Há também nestes livros a homenagem à influência maior que é claramente Tintin, até talvez com um rumor de orfandade. Blake & Mortimer continua, Spirou & Fantasio também, constrangimentos legais limitam até as representações-homenagens à personagem de Hergé. O que não impede que em Le Groom vert-de-gris haja inúmeras citações a livros de Tintin ou que nele surjam sorrateiramente Hergé, Tintin, Milou ou Quick & Flupke, outras personagens do autor. Ou Edgar Pierre Jacobs e a sua personagem Francis Blake. Ou inúmeras outras pessoas, personagens e referências (mal) escondidas nos cenários. Só por isso este livro é uma delícia para os aficionados da BD franco-belga, quer para os fãs da mais realista linha-clara de Hergé e Jacobs, quer para os da mais caricatural Escola de Marcinelle, que têm Spirou como referência. Este manancial de “fan-geek” só não se torna limitativo porque a história não cede no realismo que se atribuiu, embora mesmo nas cenas mais violentas, como o ataque falhado da Resistência na estação de comboios, os autores usem vários “gags” visuais, condicionando um pouco o alcance da narrativa. Por entre os Grandes Temas Schwartz e Yann nunca resistem à tentação de acrescentar mais um toque humorístico mesmo que despropositado, parecem uns miúdos.
Mais uma vez em Le Journal d’un ingénu Émile Bravo tinha trunfado o tema da homenagem com a sua subtil “transformação” de Spirou em “Tintin”. Uma transformação momentânea, como que a respeitar os limites das personagens e o fulcro da história. Porque há de facto limites que Le Groom vert-de-gris de certo modo transgride ao representar Spirou e Fantasio como claros intervenientes directos que escolheram um lado até às últimas consequências. E, numa boa solução do argumento, cada um ignora as convicções do outro.

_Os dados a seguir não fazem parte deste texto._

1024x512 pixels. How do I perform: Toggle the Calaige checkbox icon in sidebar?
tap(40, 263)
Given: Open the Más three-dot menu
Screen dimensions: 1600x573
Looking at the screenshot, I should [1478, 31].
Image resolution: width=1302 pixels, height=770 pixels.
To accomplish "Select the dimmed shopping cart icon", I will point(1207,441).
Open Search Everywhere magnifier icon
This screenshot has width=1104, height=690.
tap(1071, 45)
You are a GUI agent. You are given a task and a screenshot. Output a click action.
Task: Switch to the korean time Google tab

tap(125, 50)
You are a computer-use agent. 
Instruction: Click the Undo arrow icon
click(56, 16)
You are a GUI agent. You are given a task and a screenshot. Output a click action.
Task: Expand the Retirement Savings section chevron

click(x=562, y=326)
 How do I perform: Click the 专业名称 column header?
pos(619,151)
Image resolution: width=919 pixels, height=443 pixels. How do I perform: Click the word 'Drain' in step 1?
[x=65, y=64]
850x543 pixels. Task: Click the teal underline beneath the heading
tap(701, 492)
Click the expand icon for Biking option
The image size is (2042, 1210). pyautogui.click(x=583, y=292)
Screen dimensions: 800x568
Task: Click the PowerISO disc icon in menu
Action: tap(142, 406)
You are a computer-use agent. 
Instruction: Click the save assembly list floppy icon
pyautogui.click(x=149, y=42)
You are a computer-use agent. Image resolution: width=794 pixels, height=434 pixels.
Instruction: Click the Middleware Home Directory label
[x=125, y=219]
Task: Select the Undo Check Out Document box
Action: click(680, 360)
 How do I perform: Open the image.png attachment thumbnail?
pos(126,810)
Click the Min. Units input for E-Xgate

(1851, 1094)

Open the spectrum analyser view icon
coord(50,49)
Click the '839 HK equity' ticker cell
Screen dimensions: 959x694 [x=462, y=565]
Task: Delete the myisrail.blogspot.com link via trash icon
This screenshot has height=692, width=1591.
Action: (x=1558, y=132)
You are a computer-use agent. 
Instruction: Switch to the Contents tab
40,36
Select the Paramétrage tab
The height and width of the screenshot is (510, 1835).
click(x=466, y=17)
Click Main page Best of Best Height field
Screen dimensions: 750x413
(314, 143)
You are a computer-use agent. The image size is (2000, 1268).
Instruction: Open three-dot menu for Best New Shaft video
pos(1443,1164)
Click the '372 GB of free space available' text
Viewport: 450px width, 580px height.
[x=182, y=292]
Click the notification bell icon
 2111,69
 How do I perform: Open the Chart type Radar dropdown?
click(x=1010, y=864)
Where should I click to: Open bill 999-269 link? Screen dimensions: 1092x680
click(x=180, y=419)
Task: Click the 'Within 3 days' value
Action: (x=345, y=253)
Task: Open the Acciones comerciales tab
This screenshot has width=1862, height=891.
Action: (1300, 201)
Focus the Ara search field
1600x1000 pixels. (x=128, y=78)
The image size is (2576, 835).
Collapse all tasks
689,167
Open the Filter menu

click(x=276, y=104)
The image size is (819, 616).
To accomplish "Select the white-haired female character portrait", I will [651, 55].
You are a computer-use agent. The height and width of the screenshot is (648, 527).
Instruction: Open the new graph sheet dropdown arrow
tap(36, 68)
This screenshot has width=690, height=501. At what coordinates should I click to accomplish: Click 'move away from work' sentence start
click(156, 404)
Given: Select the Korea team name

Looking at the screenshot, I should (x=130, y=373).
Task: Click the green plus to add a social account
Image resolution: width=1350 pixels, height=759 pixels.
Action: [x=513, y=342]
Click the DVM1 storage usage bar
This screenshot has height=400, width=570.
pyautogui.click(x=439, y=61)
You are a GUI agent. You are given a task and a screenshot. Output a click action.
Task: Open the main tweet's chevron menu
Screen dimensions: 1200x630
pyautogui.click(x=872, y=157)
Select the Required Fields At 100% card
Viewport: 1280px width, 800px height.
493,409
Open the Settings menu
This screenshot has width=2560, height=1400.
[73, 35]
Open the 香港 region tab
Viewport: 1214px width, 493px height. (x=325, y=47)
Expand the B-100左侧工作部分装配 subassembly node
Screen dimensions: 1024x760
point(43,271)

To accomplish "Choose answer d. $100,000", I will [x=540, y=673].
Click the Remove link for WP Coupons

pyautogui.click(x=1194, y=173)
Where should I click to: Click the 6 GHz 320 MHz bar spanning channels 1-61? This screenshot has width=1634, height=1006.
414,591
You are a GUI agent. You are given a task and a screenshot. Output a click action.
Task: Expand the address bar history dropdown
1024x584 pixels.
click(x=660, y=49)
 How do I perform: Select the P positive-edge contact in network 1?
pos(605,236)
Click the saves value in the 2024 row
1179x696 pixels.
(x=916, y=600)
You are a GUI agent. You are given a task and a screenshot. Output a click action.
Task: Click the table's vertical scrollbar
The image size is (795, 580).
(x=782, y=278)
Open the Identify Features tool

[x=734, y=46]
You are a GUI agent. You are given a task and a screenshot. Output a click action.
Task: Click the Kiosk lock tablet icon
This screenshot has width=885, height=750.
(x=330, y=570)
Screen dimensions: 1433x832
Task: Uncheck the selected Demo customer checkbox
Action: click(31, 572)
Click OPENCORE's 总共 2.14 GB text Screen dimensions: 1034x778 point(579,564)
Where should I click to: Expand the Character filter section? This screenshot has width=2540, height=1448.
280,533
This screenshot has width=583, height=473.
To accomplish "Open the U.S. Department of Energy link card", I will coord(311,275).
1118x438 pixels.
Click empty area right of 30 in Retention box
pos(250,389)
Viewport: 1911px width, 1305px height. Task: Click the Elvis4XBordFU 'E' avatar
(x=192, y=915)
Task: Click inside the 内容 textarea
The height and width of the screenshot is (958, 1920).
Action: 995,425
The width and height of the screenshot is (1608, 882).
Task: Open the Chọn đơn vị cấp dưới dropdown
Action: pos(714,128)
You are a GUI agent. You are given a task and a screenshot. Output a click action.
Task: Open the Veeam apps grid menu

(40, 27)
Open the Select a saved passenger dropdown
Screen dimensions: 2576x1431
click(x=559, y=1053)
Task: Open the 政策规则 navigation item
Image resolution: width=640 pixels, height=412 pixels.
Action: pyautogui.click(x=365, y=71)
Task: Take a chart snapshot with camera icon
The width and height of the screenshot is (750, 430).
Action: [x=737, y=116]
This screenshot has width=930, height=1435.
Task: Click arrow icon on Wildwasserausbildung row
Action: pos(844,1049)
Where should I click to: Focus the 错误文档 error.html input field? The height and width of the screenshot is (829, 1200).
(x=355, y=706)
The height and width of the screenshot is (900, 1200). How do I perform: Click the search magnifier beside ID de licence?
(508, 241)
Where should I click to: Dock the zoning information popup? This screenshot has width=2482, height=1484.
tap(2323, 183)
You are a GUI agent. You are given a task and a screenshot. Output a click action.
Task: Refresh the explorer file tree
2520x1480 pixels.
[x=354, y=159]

No anterior Le Journal d’un ingénu os protagonistas ainda não perceberam que há lados e que é crucial escolher um, sabe-lo-ão no final. Até lá mantêm a ingenuidade, a vida dentro de uma redoma que seria a da maioria dos seus concidadãos da época, preocupados com o pessoal, alheados do mundo. Esta é de resto a atitude mais comum na BD/literatura/cinema infanto-juvenil (e não só) de aventuras (e não só), que tende a isolar uma crise/variável, mantendo o resto constante e inquestionado. Usando referências de um género de banda desenhada (sem violência explícita, ou psicologias baratas) Bravo usa-as para contar uma excelente história que o transcende, mas não se coíbe de discorrer sobre as suas limitações. A par das séries de arqueologia mitológica anglo-saxónica como League of Extraordinary Gentlemen de Alan Moore e Kevin O’Neil e sobretudo Planetary de Warren Ellis e John Cassaday esta é uma das mais impressionantes Meta-BDs que tive oportunidade de ler, precisamente porque, ao contrário de outras tentativas (as de Trondheim, por exemplo) não tenta constantemente provar o quão arguto é o autor.
Na aparência Le Groom vert-de-gris parece mais revolucionário, precisamente porque desafia as espectativas do género; apesar do humor inusitado e das citações constantes define-se como um livro “adulto”. Ao manter-se dentro das fronteiras Le Journal d’un ingénu encontrou o melhor modo de as tornar irrelevantes.
Spirou et Fantasio: Le Journal d’un ingénu por Émile Bravo. Dupuis, 2008 (19/20).
Spirou et Fantasio: Le Groom vert-de-gris por Olivier Schwartz (desenho) e Yann (argumento). Dupuis, 2010 (17/20).